Elissa Altman Headshot
Elissa Altman. Photo by Gentl and Hyers

Critically-acclaimed writer Elissa Altman (CGS’83, CAS’85) has authored Treyf: My Life as an Unorthodox Outlaw and Poor Man’s Feast: A Love Story of Comfort, Desire, and the Art of Simple Cooking, praised by The New York Times Book Review as “one of the finest food memoirs of recent years.” Her newest book, Motherland: A Memoir of. Love, Loathing, and Longing, will be available on August 6, 2019. You can see her in person at Brookline Booksmith on August 6th at 7pm. Altman spoke with CGS about her time at Boston University and her evolution as a writer.

College of General Studies: So tell us, who were you when you first arrived at Boston University College of General Studies? What did you look like in that part of your life?

Elissa Altman: I was sort of like an amoeba. I really didn’t know what I wanted to do and CGS was really the perfect place for me to be, because I wanted to be in a strong liberal arts environment. I arrived knowing that there were certain things that I really loved to do and that I excelled at—and certainly, writing was one of them. The amount of writing and essay-writing that I was asked to do from the word “go” was tremendous. I always say that CGS taught me to think like an essayist. It taught me to think like a writer, before I even believed for a second that that was something that I could do and could make my living at doing.

Was it particular classes that helped you do this or people who influenced you?

I think it was all of my classes. Even outside of the humanities and rhetoric curriculum, I was asked to think like an essayist in the other classes as well. For me—as somebody who was profoundly compelled by language, the written word and the spoken word—I would certainly say that it was humanities and rhetoric that most ushered me along. I was very, very lucky to have [former College of General Studies Dean] Linda Wells for four straight semesters. After I left CGS, we became very close and she was an enormous influence on the way I thought about writing and reading. Linda made me work harder than anybody has ever made me work in my life and made me think harder than anybody. It was a remarkable thing. It was a remarkable experience. My writing got better, my thinking got clearer, I fell in love with literature, I fell in love with writing, with the practice and the art of writing.
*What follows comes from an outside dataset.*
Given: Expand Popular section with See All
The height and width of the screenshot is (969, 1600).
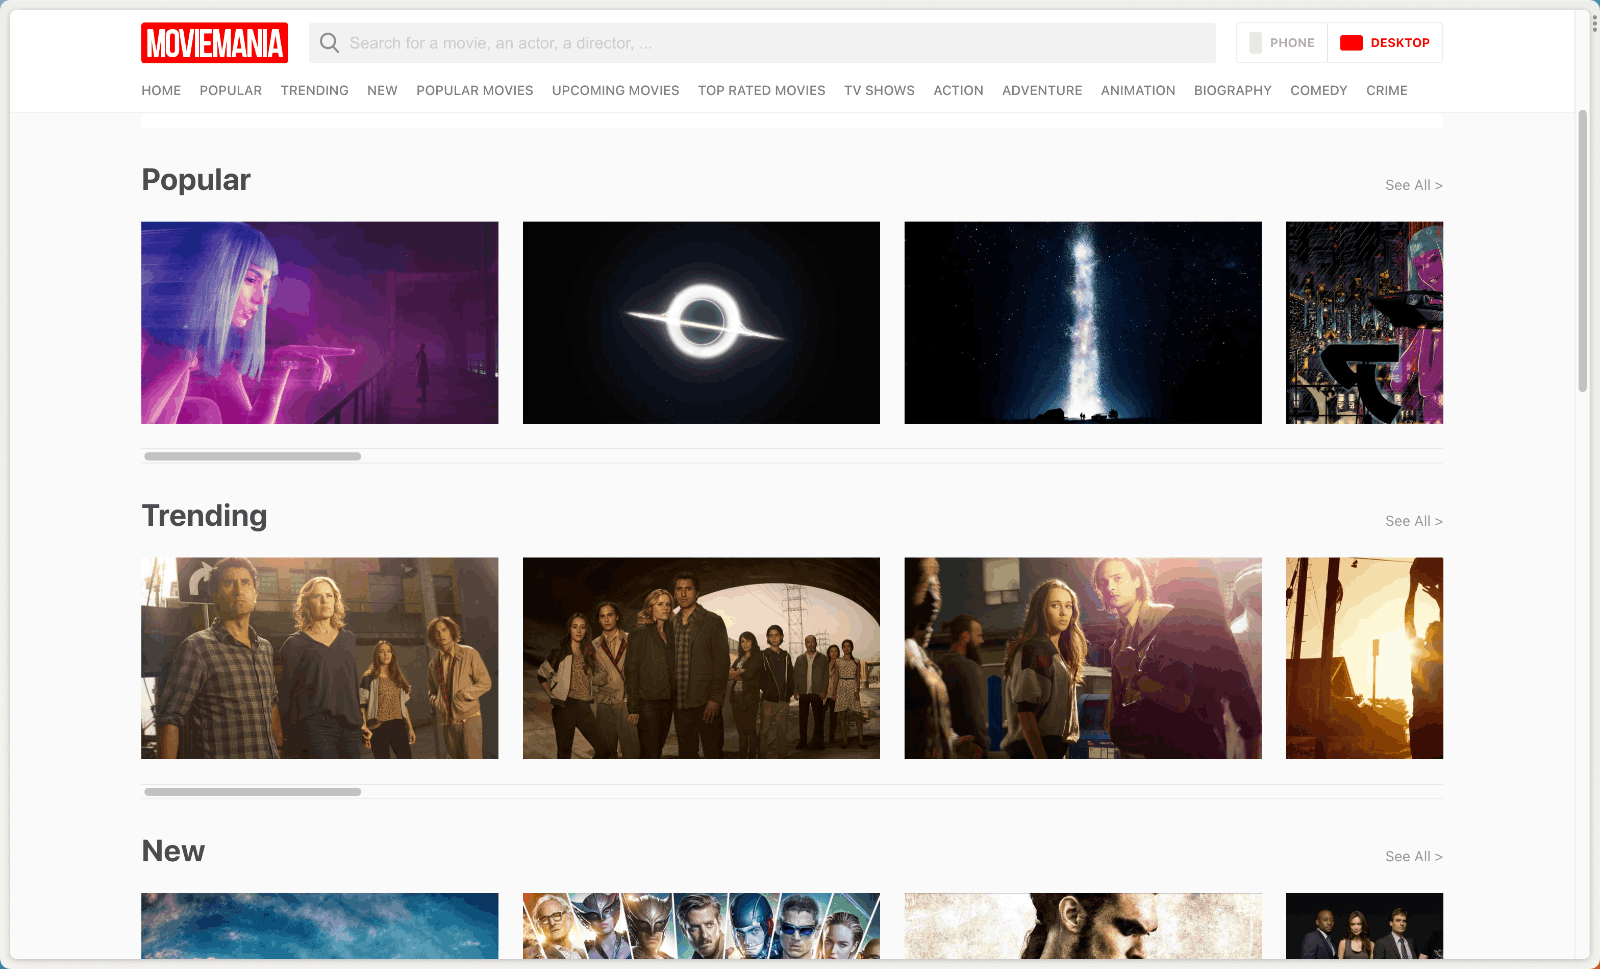Looking at the screenshot, I should (x=1413, y=185).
Are there any books or authors you read at BU that influenced your style or became part of your literary backdrop?

I came to CGS as a very big reader. There was language in my house and writing in my house all the time. It was very important in my life as a child and it was part of the fabric of our family, without question. When I got to BU, it was 1981, it was a time of great change. The curriculum included Adrienne Rich in Linda Wells’ class. I’m sitting here in my office looking up at a copy of Of Woman Born by Adrienne Rich, which I used heavily for reference in my book that’s coming out in August.

I definitely was influenced by much of the curriculum at CGS, and rhetoric was a wonderful class that was very observational. It taught me to focus and to write in as concise a manner as I could. Rhetoric made me write and think about the things that were there in front of me as they were and as they are—and not as I hoped that they might be. That’s a big thing. I have a big background as a food writer and that was my jumping-off point into the world of being a full-time writer.
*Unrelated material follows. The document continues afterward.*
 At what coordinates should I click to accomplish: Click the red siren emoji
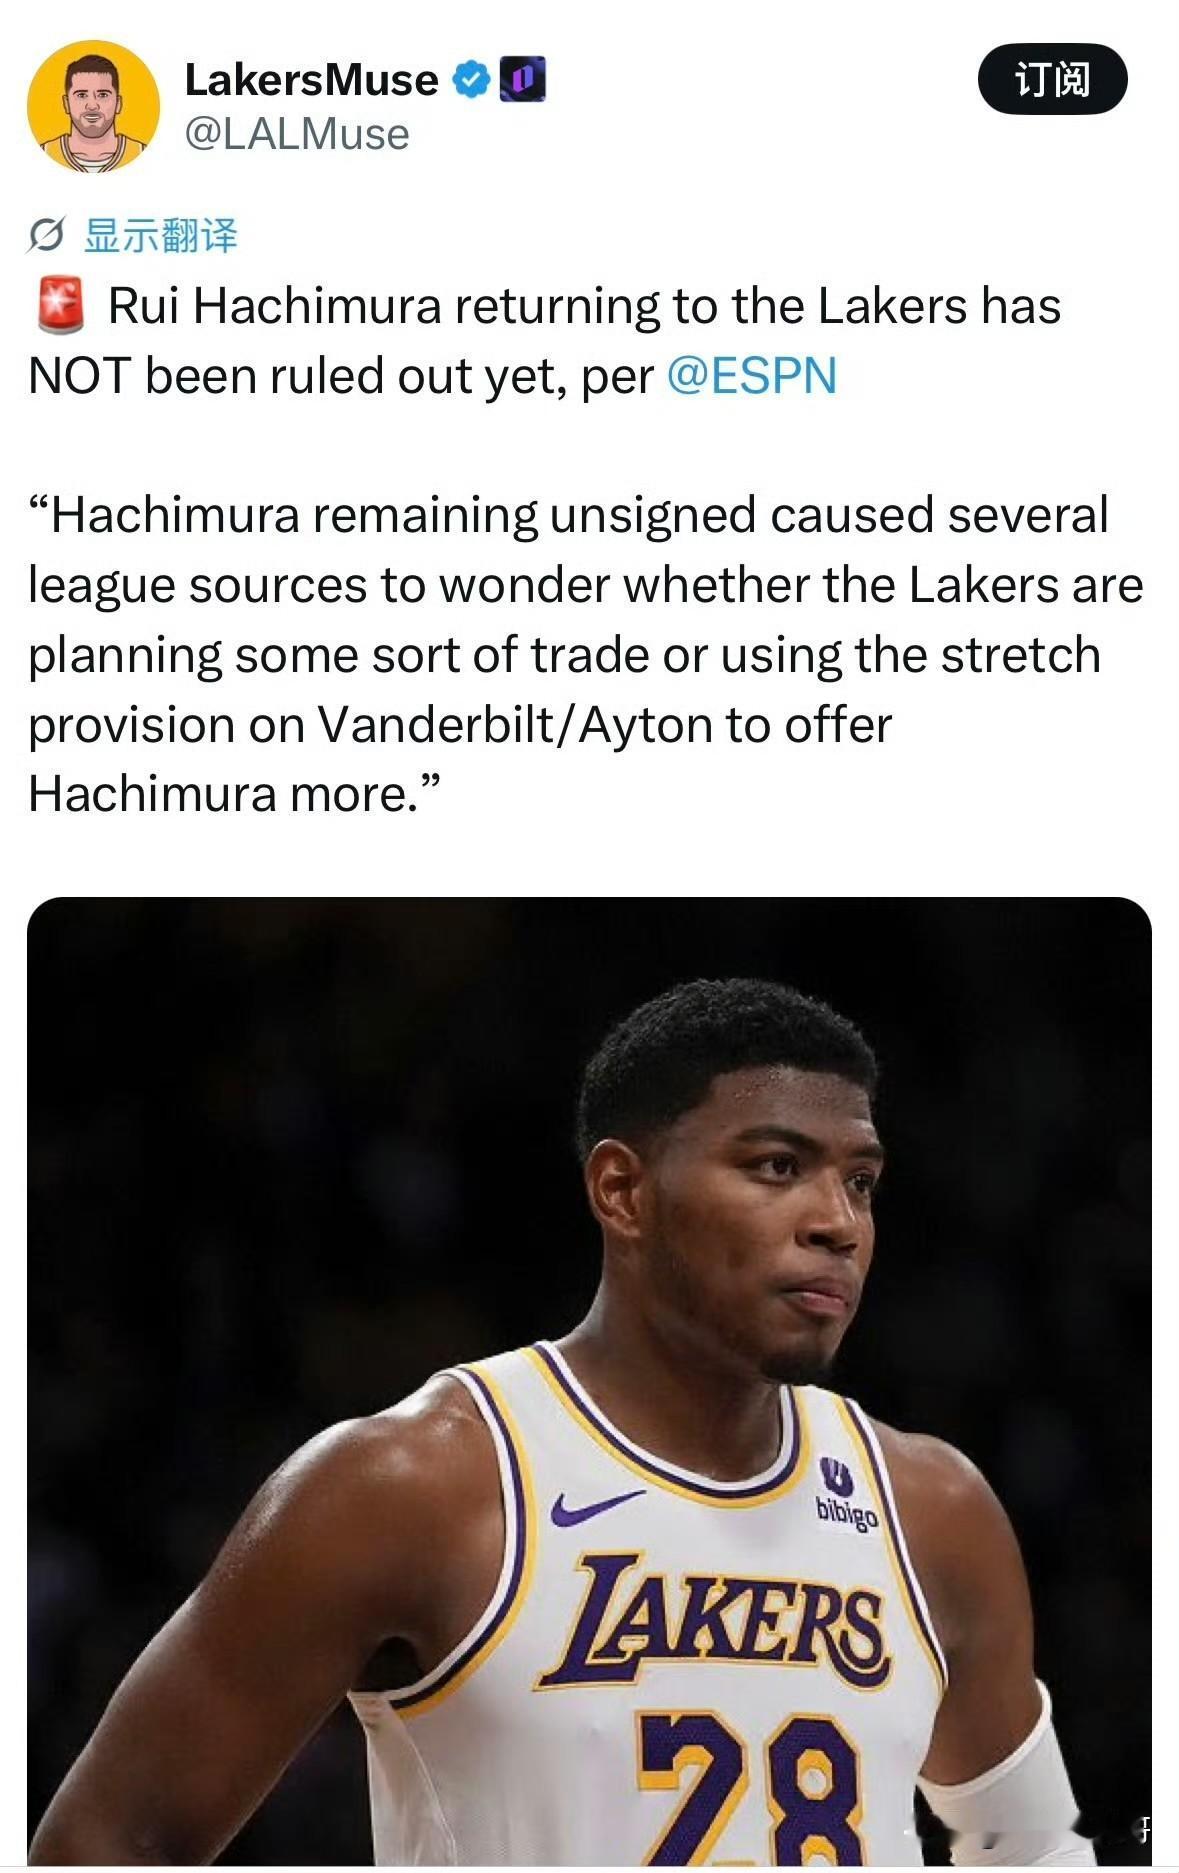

Motherland Book CoverCGS talks about its program being interdisciplinary and your writing combines a lot of different threads. You tie together religion, food, memoir, culture … Would you see your writing as interdisciplinary?  

Thank you. I think that’s a very good way and an accurate way to describe it. I think that invariably when you are writing about food you’re also writing about history, you’re writing about culture, you’re writing about science, you’re writing memoir.

When you pick up a book by somebody like MFK Fisher or Laurie Colwin—all of those things are there. The science is there, the culture is there, the history is there. For me, I love food, I love talking about food, I love the idea of nurturing and sustenance. But I’m also so interested in the table and the place of the table in culture.

Any other thoughts?

I think about CGS a lot. It was such an extraordinary program, it was such an extraordinary experience. CGS was really a lifechanging experience for me – like a two-year long intellectual outward bound. It really pushed me, it really made me the writer I am. CGS taught me how to think, it taught me how to write. To say that I’m grateful is a massive understatement.